Not so long ago, a friend told me that she’d go hunting over the weekend. Upon my shocked reaction, she assured me that she wouldn’t shoot any animals herself (leaving that to her hunting companion), but she does appreciate the meat which they’ll share because she’ll help in other ways. I had only ever seen her eating vegetables, and she’s certainly not your typical meat eater, so I had to ask her why she didn’t object to hunting. Well, she said, to her it’s all one big cycle — creatures are born and they die; plants bloom and they wither; one life (a mouse for example) sustains another life (a cat).
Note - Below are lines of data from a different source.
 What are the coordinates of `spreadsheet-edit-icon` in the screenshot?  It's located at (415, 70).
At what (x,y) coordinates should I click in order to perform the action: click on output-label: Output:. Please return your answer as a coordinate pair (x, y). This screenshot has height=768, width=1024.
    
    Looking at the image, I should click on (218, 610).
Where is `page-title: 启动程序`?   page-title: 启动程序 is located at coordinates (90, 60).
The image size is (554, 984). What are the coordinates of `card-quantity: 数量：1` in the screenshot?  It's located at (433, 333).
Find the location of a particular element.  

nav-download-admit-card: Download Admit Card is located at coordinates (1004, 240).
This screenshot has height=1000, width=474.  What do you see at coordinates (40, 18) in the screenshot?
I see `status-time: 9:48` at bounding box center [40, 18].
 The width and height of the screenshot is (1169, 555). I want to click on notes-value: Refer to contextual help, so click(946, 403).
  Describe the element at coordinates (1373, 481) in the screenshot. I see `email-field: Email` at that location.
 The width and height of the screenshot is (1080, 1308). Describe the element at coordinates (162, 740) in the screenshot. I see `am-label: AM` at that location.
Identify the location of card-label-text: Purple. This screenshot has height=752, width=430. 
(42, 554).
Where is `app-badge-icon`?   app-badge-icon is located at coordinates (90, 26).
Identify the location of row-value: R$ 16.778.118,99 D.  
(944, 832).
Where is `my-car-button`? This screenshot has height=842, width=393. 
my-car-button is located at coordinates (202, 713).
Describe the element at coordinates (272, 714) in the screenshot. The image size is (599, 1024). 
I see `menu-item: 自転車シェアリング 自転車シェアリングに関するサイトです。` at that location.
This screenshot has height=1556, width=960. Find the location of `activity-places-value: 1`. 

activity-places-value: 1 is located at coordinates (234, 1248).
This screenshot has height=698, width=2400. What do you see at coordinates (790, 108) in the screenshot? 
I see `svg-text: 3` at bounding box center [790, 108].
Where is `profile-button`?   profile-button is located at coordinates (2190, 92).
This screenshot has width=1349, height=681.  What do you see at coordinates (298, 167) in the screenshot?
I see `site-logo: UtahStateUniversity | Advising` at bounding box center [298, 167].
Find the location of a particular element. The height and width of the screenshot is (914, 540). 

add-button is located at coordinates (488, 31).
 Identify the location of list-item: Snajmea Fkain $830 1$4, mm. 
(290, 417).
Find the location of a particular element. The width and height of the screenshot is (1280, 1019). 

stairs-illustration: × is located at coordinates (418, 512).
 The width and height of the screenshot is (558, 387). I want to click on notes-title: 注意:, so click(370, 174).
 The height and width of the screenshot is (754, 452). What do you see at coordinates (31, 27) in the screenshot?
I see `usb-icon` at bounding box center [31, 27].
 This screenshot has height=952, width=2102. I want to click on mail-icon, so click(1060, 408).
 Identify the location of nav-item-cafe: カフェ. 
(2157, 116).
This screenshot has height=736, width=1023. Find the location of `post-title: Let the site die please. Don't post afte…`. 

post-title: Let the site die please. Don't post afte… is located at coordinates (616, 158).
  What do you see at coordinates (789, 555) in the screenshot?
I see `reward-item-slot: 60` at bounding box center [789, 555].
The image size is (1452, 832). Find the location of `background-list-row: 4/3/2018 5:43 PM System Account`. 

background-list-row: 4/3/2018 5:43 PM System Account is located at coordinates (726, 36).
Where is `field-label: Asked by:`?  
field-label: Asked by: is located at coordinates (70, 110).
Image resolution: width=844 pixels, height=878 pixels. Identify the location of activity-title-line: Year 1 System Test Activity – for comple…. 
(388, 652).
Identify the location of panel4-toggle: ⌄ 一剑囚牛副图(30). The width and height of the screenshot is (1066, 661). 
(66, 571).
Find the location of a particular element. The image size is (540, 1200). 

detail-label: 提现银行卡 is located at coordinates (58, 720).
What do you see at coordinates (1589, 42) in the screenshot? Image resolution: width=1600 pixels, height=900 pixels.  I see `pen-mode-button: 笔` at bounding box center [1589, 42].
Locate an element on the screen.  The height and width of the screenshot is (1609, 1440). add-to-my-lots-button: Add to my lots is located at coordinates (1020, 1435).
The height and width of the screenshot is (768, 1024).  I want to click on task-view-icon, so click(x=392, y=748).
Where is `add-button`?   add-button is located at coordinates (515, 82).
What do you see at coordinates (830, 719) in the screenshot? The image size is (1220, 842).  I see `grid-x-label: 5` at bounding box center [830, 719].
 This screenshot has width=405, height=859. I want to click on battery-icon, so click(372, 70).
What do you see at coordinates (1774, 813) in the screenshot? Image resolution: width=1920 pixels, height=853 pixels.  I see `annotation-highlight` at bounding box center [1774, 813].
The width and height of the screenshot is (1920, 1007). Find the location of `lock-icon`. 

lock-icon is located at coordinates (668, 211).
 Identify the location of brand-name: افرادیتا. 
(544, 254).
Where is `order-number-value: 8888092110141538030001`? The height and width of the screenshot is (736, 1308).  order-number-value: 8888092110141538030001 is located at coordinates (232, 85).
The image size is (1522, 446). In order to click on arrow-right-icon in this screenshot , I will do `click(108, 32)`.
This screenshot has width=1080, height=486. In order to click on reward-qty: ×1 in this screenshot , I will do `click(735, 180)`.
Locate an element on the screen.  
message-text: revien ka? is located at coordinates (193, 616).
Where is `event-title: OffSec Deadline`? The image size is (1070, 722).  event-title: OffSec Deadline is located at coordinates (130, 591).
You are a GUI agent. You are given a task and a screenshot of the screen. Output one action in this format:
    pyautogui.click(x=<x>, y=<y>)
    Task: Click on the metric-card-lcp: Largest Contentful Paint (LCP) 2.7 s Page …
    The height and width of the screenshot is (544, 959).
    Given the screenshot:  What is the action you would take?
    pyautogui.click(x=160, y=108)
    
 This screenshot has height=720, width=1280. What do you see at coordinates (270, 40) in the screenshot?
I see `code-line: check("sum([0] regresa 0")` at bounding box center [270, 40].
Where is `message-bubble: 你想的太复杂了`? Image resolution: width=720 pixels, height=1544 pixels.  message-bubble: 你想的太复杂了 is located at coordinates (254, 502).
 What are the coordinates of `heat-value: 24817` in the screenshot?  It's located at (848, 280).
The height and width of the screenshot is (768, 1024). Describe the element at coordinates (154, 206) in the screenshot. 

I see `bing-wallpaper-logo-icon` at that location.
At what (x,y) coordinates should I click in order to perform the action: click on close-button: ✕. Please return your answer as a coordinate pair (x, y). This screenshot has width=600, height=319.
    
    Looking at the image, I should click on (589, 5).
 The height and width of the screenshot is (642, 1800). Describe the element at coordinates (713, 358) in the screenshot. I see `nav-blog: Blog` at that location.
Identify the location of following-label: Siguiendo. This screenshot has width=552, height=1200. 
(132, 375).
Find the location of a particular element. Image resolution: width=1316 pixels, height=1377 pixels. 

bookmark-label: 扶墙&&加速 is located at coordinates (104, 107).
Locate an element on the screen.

I can’t agree with that. Why should it be acceptable to kill an animal, but not a human being? Where is the dividing line, and who draws it? It may seem that a human life is way more precious than the life of a rabbit, but only from a human perspective. Sure, a human is smarter, has more capacities, is immensely superior when it comes to cognition and understanding, but the right to life is independent from such qualities. Otherwise it should be o.k. to kill a paraplegic or an individual with Down Syndrome. In fact, human capacities such as the ability to make decisions based on moral values should make us responsible for the wellbeing of weaker creatures — not eat them.
Something happened today that made me remember the conversation with my friend. When I took my dogs for their walk, we came across the carcass of a dead elk. A pile of furry skin, an almost meatless skeleton, and not far off the head — obviously the left-overs of a successful hunt. A sad sight, even more so because I had seen a live elk not so long ago on the same walk, a majestic elk with huge antlers. I only saw him for a few seconds; my dog started barking and chased him away. The elk could have bashed her head to pulp with his hooves; instead, he bolted. Maybe this was the same animal; not majestic any more, just heaps of garbage. Sad.
In less than two weeks, people will sit down to give thanks, and they will consume almost 50 million turkeys in the process. 50 million deaths — for one day. That’s not only sad, that’s crazy.